SELECTED TEXT:
## Begin

CF bulbs came about as a means to put energy efficient fluorescent bulbs where they could not be used before because of the awkwardly huge size of the bulbs. The total lumens depends upon the tube length and the tube diameter.
In a CF, the tubes are bent into a tight pattern to reduce the overall length of the bulb. Most CF bulbs have a ballast built into the base, so they can act as a direct replacement for incandescent bulbs. Unfortunately, buying a new ballast with each bulb drives up the price. A 23 Watt CF bulb may cost 30 times as much as the 100 Watt incandescent bulb it replaces.
Non-Ballasted CF Bulbs
Some CF bulbs have the bulb sold separately from the ballast. Most of those have the ballast permanently mounted to the lamp assembly, and the shape of the bulb-to-ballast interface may be proprietary. That means if the bulb ever becomes unavailable, you will have to replace the entire lamp assembly. Plus, you can't take advantage of new technologies that come along.
Since CF bulbs are far more efficient than incandescent bulbs, you need to read the packaging and look at the lumen output. Most CF manufacturers list the equivalent incandescent wattage. A 23 watt CF can produce as much light as a 90 watt incandescent. The energy savings is obvious. CF bulbs also have the long 10,000+ hour life of their full-length cousins.

## End

SOURCE MATERIAL:
## Begin

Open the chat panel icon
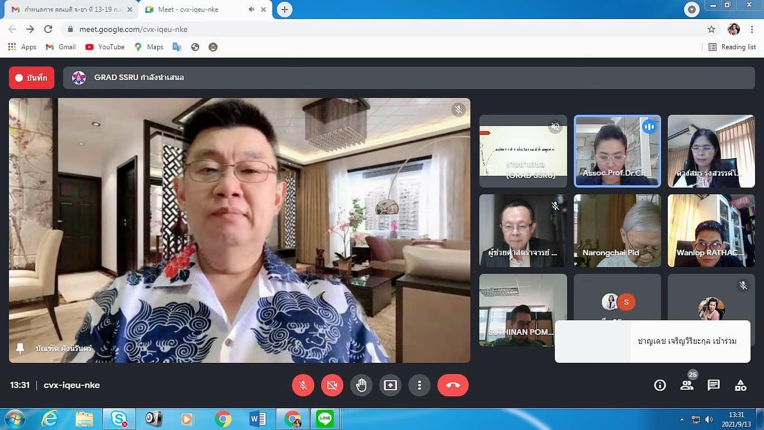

## End

SHORT EXERCISE A: According to the text on compact fluorescent bulbs, how long do CF bulbs last?
SHORT EXERCISE B: Extend the text on compact fluorescent bulbs by carrying it on from its final sentence.
The listing has no connection to the text on compact fluorescent bulbs.

EXERCISE RESULT A: CF bulbs have a life of 10,000+ hours.

EXERCISE RESULT B:
Differences Between CF and Incandescent Bulbs
One difference between incandescent bulbs and CF bulbs takes a bit of getting used to: CF bulbs are not instant-on. There is about a half-second delay. It is a small delay, but if you hit the light switch expecting instant light, the delay can be unsettling. Also, CF bulbs take a few minutes to reach maximum brightness.
Two factors set apart good CF bulbs from lesser ones. First is color. Many inexpensive CF bulbs have terrible color. If you are unsure about the color, buy the bulb at a store that will let you return it if you don't like it. Philips has done extensive development in their phosphors, and the color from their fluorescent bulbs is the best I've ever seen. I have used two Philips CF bulbs in my living room lamps for many years.
The second factor is outdoor use. CF bulbs face the same temperature limitations as their full-length cousins. A very notable exception is some of Philips's Marathon and Earth Light CF bulbs. Some of them are packaged as being for outdoor use. How is that possible? Chemistry! Philips uses clever mercury alloy. The alloy's chemistry controls the level of mercury vapor in the bulb, thus the light output is controlled over...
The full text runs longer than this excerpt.